Canyon Stoic 4 : le test terrain
Quand on regarde le Canyon Stoic, on n’a clairement pas l’impression de rouler sur un vélo « cheap ». La finition est splendide, plusieurs composants clés comme la fourche, les pneus ou encore la tige de selle télescopique et le poste de pilotage sont haut de gamme, et cela se perçoit. Par contre, s’il dégage une belle impression de robustesse, il n’est pas léger : 14,28kg sur notre balance en taille L. Rapporté à son prix et au programme du vélo, ce n’est pas spécialement lourd, mais nous allons voir que c’est tout de même quelque chose qu’il a du mal à faire oublier.

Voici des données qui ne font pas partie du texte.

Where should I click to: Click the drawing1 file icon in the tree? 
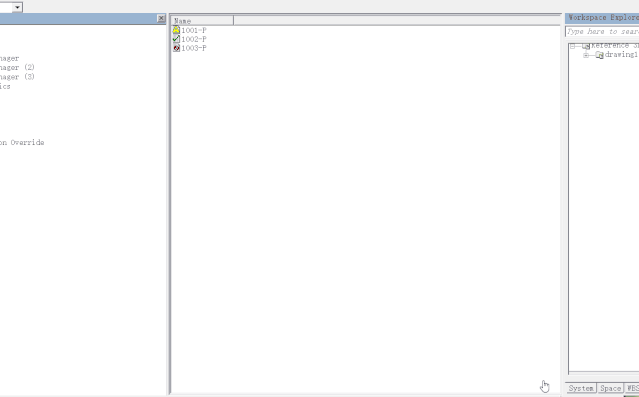(599, 55)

Mais commençons plutôt par ses points fort. En tête, on trouve sa géométrie, absolument parfaite. Long, bas, avec de l’angle devant et une tige de selle bien droite, le Canyon Stoic est parfaitement dans son époque, et cela se sent. C’est un vrai vélo plaisir, fait pour… faire le con ! Très vite, on a envie de se lâcher, de sauter, de tenter des trucs, de s’engager dans la pente, et avec tout cela, on s’amuse vraiment beaucoup ! Il faut aussi louer le travail de la fourche, qui aide vraiment à se sentir en confiance et autant à placer la roue avant qu’à garder le cap au niveau du train avant.
Par contre, impossible d’ignorer que le cadre est rigide. Très rigide même ! Malgré des haubans aplatis et un tube supérieur effilé, le châssis ne filtre pas grand chose et on ressent vraiment le terrain en direct. Sans filtre. On sent que Canyon a clairement privilégié la solidité et la robustesse, pour faire un cadre à l’épreuve des pires traitements, plutôt que de jouer la carte de la subtilité. Dans ce cadre, peut-être que le choix de tubes en acier aurait permis d’atteindre un meilleur compromis ?
Quoi qu’il en soit, quand on a intégré cette donnée, on parvient à en faire façon… et on se dit que c’est bon pour soigner son pilotage ! Chaque sortie est aussi très intense. Impossible d’adopter un pilotage passif, il faut s’investir à chaque instant, jouer des bras mais aussi beaucoup des jambes, et cela participe aussi au plaisir de pilotage de réussir à dompter un tel petit monstre. Quand on remonte sur un tout suspendu juste après, tout semble vraiment très facile et on sent qu’on a appris des choses au guidon d’un petit vélo comme le Stoic. Et si c’est parfois un peu compliqué à vivre au quotidien si on habite dans une région au sol très cassant, c’est par contre plus sympa comme vélo d’hiver dans des zones où la boue et les sols souples sont fréquents.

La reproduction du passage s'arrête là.